> _Exercise objective_: Retype the listing exactly as it stands, and keep every image out.

> _Supplied material_:
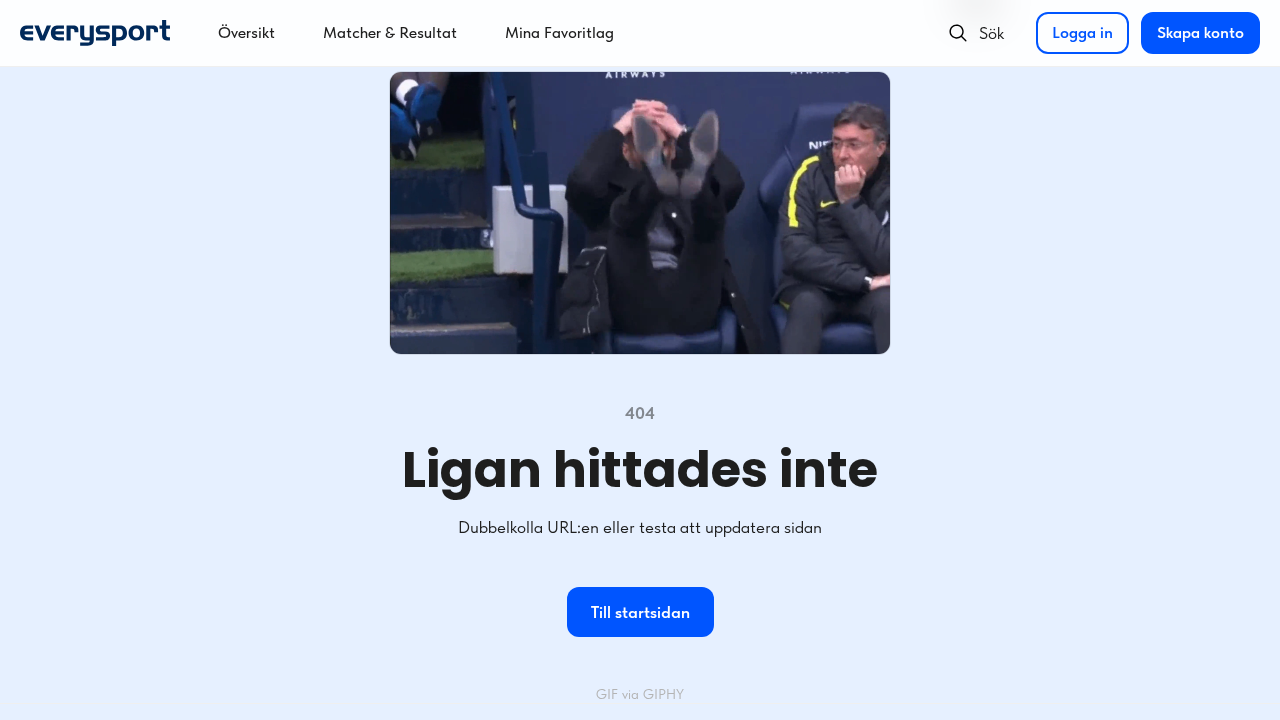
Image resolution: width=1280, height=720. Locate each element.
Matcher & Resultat (390, 32)
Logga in (1082, 32)
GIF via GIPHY (640, 694)
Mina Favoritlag (559, 32)
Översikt (246, 32)
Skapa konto (1200, 32)
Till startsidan (640, 612)
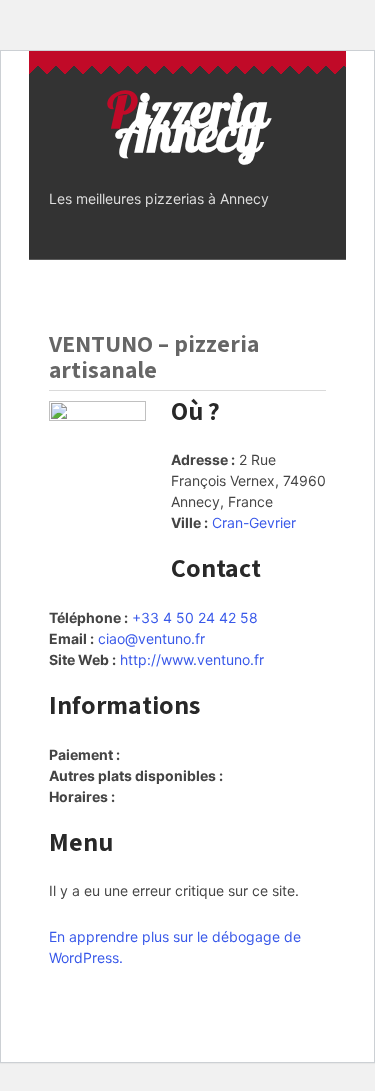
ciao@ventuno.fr (151, 638)
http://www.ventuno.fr (192, 659)
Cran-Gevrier (254, 522)
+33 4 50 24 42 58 (195, 617)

> _Task result_:
Image resolution: width=1280, height=720. Locate each element.
Matcher & Resultat (390, 32)
Logga in (1082, 32)
GIF via GIPHY (640, 694)
Mina Favoritlag (559, 32)
Översikt (246, 32)
Skapa konto (1200, 32)
Till startsidan (640, 612)
ciao@ventuno.fr (151, 638)
http://www.ventuno.fr (192, 659)
Cran-Gevrier (254, 522)
+33 4 50 24 42 58 (195, 617)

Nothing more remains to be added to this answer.